Per molti versi, la nuova strategia dell’UE si basa su lavori già in corso. Ma segnala anche una maggiore attenzione alla politica di sicurezza, osserva a Dw Chris Kremidas-Courtney, Senior Visiting Fellow presso l’European Policy Center.

“È un piano serio. L’Unione europea si sta impegnando maggiormente nella difesa e nella sicurezza”, ha dichiarato a Dw, aggiungendo che il piano per una capacità di comando e controllo europea sovrana per tracciare e ingaggiare droni in Europa rappresenta un livello di ambizione mai visto prima.

Allo stesso tempo, l’esperto di sicurezza avverte che gran parte del documento strategico rimane di natura normativa piuttosto che operativa.

“Gran parte del linguaggio utilizzato riguarda valutazioni del rischio e sistemi di certificazione”, ha evidenziato Kremidas-Courtney, suggerendo che l’Ue sta ancora operando ampiamente all’interno della sua zona di comfort normativo.

Secondo l’esperto del think tank con sede a Bruxelles, la difesa dai droni in Europa rimane frammentata.

“[Francia], Germania, Polonia e Svezia hanno ottime capacità. E anche la Grecia ha ottime capacità di difesa dai droni in luoghi specifici”, ha affermato Kremidas-Courtney. “Ma la maggior parte dei nostri Stati membri non ha abbastanza sensori. Non abbiamo abbastanza tiratori” per abbattere i droni ostili.
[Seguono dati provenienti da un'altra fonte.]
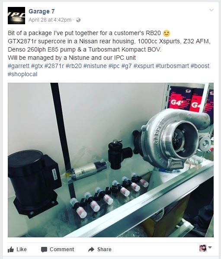Viewport: 221px width, 259px height.
Task: Open the turbo parts photo
Action: tap(111, 160)
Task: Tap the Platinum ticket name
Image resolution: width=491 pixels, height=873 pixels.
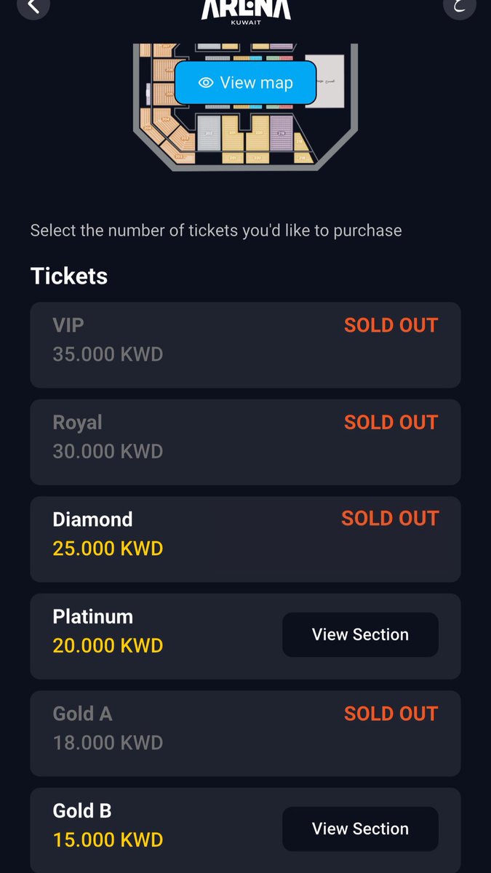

La nuova strategia mira a colmare alcune di queste lacune, sebbene molte delle misure dipenderanno dalla partecipazione volontaria degli Stati membri. “Se non ci muoviamo abbastanza velocemente, penso che tra due o tre anni potremmo trovarci in una situazione in cui desidereremo essere stati molto più rapidi”, ha concluso Kremidas-Courtney.

I PROSSIMI STEP

Infine, la Commissione avvierà presto discussioni con i paesi dell’Ue sulla base del principio di comproprietà. Collaborerà inoltre a stretto contatto con l’industria e il Parlamento europeo per portare avanti il ​​piano, indica la nota dell’esecutivo di Bruxelles.